Small Business Research Programs:
Agencies Are Implementing New Fraud, Waste, and Abuse Requirements
GAO-13-70R: Published: Nov 15, 2012. Publicly Released: Nov 15, 2012.
What GAO Found
SBA issued revised policy directives for the SBIR and STTR programs in August 2012 that included new requirements designed to help agencies identify and prevent potential fraud, waste, and abuse in the SBIR and STTR programs--changes that SBA developed in consultation with agencies that participate in the programs and a working group of inspectors general. Among other changes, the revised SBIR and STTR policy directives each include a new section on preventing fraud, waste, and abuse in the programs. They also include 10 minimum requirements related to fraud, waste, and abuse that the 11 participating agencies must meet, such as providing information on how to report fraud, waste, and abuse on their program websites and in solicitations. The revised policy directives include elements of our fraud-prevention framework. Based on our prior work, an effective fraud-prevention framework should include up-front preventive controls, detection and monitoring, and investigations and prosecutions. The 10 requirements in the revised directives include elements of the framework, but the effectiveness of the requirements in helping agencies identify and prevent potential fraud, waste, and abuse will depend on how participating agencies implement the requirements. SBA incorporated input from key stakeholders, specifically the SBIR and STTR program managers and representatives from an inspectors general working group, when developing the revised policy directives. Additionally, SBA chose to solicit comments through a 60-day public comment period on the revised directives.
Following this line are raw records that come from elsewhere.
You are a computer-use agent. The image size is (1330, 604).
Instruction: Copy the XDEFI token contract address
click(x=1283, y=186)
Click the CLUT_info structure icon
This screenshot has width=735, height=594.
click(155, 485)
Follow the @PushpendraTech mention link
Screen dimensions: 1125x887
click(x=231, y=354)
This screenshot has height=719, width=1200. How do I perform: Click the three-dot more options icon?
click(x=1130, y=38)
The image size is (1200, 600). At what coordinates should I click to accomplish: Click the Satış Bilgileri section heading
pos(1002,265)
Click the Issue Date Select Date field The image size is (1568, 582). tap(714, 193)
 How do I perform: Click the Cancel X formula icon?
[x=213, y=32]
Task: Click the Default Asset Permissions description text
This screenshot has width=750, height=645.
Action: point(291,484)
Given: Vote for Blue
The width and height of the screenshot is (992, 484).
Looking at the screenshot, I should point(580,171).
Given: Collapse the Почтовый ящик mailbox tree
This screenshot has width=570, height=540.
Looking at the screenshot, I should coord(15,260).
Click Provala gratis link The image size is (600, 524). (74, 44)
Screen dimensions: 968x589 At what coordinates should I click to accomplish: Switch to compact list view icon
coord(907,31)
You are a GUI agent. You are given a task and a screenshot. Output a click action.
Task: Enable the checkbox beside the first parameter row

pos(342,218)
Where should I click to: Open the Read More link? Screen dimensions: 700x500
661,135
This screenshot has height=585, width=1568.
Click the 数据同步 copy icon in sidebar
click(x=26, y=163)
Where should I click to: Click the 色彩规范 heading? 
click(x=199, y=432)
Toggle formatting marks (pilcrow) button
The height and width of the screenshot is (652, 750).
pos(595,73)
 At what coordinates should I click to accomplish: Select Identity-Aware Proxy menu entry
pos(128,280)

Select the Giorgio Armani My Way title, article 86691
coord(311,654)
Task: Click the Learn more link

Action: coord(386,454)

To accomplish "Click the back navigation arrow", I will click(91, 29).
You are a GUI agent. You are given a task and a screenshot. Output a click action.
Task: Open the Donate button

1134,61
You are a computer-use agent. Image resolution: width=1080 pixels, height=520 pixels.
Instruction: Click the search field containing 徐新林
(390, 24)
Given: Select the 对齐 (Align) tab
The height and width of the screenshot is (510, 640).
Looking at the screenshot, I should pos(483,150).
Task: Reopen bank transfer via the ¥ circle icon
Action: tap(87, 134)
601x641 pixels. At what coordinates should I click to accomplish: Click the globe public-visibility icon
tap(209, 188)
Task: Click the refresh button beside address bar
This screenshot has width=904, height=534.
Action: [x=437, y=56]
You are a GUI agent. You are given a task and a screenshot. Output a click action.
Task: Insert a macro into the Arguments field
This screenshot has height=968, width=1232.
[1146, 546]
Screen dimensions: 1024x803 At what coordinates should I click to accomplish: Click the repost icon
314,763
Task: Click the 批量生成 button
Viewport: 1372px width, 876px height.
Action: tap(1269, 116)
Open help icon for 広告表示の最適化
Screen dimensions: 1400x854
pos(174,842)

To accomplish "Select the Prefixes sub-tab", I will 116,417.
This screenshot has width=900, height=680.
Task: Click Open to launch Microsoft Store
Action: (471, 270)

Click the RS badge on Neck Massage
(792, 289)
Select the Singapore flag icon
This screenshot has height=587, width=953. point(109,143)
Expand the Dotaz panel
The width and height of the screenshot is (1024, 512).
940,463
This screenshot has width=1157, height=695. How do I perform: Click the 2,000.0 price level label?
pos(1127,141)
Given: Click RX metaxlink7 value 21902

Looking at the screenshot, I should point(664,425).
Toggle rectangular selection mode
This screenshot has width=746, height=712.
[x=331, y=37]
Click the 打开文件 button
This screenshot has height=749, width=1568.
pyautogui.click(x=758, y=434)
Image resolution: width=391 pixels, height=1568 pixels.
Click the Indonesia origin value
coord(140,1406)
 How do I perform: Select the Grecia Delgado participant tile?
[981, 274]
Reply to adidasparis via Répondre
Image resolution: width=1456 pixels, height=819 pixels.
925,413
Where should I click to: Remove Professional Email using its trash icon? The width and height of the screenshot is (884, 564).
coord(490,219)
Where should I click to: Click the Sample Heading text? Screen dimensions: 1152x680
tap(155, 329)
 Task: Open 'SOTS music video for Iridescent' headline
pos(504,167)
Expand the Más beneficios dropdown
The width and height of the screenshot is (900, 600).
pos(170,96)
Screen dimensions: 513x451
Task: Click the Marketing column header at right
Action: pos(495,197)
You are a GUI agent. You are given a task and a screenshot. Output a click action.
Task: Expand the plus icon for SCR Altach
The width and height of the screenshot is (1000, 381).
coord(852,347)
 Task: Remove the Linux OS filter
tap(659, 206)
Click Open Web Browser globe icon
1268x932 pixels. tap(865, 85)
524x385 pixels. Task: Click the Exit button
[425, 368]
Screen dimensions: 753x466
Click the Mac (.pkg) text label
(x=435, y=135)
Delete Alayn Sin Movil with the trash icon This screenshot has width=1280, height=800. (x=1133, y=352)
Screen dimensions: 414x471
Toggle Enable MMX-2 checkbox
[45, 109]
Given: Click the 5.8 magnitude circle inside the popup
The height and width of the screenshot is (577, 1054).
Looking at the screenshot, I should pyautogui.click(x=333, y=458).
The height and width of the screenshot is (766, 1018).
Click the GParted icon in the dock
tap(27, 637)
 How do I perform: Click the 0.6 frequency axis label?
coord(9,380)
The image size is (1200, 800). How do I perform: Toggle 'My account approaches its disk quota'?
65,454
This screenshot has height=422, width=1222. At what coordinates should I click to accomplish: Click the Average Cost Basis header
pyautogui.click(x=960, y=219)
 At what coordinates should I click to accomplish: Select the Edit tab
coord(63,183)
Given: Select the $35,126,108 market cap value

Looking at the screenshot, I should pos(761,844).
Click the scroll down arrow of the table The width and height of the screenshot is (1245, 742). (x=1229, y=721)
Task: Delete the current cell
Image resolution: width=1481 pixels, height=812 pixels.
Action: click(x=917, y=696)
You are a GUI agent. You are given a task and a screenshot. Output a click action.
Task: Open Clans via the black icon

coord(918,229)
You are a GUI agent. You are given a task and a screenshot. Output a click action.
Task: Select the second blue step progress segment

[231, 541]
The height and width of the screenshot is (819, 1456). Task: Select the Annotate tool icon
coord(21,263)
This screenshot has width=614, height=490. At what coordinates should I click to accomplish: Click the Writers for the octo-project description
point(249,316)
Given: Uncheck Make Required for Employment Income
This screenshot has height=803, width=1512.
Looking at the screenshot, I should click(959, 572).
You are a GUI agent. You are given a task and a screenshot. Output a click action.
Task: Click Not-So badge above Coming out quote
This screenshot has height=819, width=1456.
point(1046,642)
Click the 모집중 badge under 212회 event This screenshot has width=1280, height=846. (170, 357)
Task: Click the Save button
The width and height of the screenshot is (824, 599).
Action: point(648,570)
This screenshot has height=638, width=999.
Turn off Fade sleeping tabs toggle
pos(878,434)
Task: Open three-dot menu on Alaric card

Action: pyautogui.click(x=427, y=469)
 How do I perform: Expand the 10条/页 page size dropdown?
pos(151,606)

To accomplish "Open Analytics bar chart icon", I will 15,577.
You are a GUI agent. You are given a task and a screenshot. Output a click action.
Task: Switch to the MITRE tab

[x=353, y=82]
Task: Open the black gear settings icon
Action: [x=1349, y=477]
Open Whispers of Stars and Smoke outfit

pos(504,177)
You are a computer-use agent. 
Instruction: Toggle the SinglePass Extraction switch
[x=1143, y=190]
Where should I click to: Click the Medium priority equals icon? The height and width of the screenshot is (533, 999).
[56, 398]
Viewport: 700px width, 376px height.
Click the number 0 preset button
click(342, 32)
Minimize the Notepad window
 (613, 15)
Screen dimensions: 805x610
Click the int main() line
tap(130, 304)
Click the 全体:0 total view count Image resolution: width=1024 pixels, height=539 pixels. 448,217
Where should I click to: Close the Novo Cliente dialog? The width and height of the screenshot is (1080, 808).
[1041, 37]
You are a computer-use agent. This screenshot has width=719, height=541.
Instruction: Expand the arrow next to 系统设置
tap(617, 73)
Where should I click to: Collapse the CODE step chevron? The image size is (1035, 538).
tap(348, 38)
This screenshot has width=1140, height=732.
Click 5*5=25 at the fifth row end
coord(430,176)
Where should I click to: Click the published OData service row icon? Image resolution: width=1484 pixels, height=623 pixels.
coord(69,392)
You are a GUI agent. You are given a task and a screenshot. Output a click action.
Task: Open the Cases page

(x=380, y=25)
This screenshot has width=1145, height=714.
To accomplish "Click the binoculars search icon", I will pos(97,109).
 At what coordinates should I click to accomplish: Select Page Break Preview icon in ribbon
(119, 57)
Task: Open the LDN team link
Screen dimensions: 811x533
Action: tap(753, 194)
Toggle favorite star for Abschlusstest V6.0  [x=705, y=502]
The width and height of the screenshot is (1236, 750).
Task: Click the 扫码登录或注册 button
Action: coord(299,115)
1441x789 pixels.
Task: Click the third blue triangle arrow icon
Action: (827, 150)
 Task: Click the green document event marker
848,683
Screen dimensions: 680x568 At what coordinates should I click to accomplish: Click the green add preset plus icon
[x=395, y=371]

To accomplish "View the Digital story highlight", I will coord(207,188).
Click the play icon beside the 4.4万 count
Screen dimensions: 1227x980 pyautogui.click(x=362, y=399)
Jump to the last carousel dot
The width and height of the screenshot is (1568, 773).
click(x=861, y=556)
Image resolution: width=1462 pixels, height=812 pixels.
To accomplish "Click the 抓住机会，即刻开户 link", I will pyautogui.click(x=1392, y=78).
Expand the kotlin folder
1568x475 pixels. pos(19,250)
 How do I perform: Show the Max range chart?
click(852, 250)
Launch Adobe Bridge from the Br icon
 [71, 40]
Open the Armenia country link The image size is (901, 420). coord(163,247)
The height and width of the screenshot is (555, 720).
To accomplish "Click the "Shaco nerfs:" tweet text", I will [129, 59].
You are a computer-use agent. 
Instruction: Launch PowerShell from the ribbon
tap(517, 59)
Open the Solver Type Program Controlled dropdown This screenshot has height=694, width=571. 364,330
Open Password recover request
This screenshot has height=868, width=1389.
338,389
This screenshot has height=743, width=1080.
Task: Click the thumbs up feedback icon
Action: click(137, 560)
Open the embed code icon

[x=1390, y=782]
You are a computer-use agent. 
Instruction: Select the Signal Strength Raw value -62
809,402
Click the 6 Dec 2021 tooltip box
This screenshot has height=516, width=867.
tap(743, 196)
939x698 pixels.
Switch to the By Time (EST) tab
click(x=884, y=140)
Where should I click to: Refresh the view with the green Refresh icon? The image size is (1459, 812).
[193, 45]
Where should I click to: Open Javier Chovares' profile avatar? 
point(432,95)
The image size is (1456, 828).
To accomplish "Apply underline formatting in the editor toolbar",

Agencies that participate in the SBIR and STTR programs vary in their plans to implement the new fraud, waste, and abuse requirements; however, none of the agencies anticipate challenges in doing so. Each of the participating agencies already had in place some tools to address or partially address the new fraud, waste, and abuse requirements in the revised policy directives before SBA issued them. According to our analysis of the requirements and the tools agencies had in place, each of the agencies needs to modify some existing tools and implement additional tools to meet all of the requirements in the revised policy directives. The act and revised directives do not establish time frames by which agencies must implement the new requirements. At the time of our review, most agencies were in the process of determining their planned time frames for implementing the new requirements. Program managers at each of the agencies that participate in one or both of the programs told us that they do not anticipate significant challenges to implementing most of the new fraud, waste, and abuse requirements.
Why GAO Did This Report
For 30 years, federal agencies have made awards to small businesses for technology research and development through the Small Business Innovation Research (SBIR) program and, more recently, through the Small Business Technology Transfer (STTR) program. Over the past 6 years, agencies have obligated about $2.4 billion annually for these two programs. Federal agencies with a budget of more than $100 million for extramural research or research and development--which is conducted by nonfederal employees outside of federal facilities--must establish and operate an SBIR program. Eleven federal agencies currently participate in the SBIR program: the departments of Agriculture, Commerce, Defense (DOD), Education, Energy, Health and Human Services, Homeland Security, and Transportation; the Environmental Protection Agency (EPA); the National Aeronautics and Space Administration (NASA); and the National Science Foundation. Federal agencies with a budget of more than $1 billion for extramural research or research and development must establish and operate an STTR program, in addition to their SBIR program. Five of the 11 federal agencies that participate in the SBIR program also participate in the STTR program: DOD, the departments of Energy and of Health and Human Services, NASA, and the National Science Foundation.
Each participating agency must manage its SBIR and STTR programs in accordance with program laws, regulations, and policy directives issued by the Small Business Administration (SBA), whose Office of Technology oversees and coordinates agency efforts for the programs by setting overarching policy and issuing policy directives, collecting program data, reviewing agency progress, and reporting annually to Congress, among other responsibilities. Each participating agency has considerable flexibility to design and manage the specifics of these programs, such as determining research topics, selecting award recipients, and administering funding agreements.
The National Defense Authorization Act for Fiscal Year 2012 (the act), enacted on December 31, 2011, reauthorized the SBIR and STTR programs through September 30, 2017. Among other things, the act required SBA to make certain changes by March 30, 2012, to its SBIR and STTR policy directives to prevent fraud, waste, and abuse. The act did not specify time frames for agencies to implement the revised policy directives. According to the SBIR and STTR policy directives, potential fraud, waste, and abuse in the programs include, among others, misrepresentation of the use of funds expended under an award, misuse of award funds, falsification in reporting results from an award, or extravagant or needless spending of an award.
In addition to reauthorizing the programs, the act directed GAO to establish a baseline of changes made to the SBIR and STTR programs to fight fraud, waste, and abuse by December 31, 2012, and identified additional areas for future evaluation. In this context, this report summarizes (1) the status of the revised SBIR and STTR policy directives; information regarding fraud, waste, and abuse included in the revised directives; and steps taken to revise the directives and (2) participating agencies' plans for implementing the new fraud, waste, and abuse requirements in the revised policy directives, including whether participating agencies anticipate challenges to implementing the changes.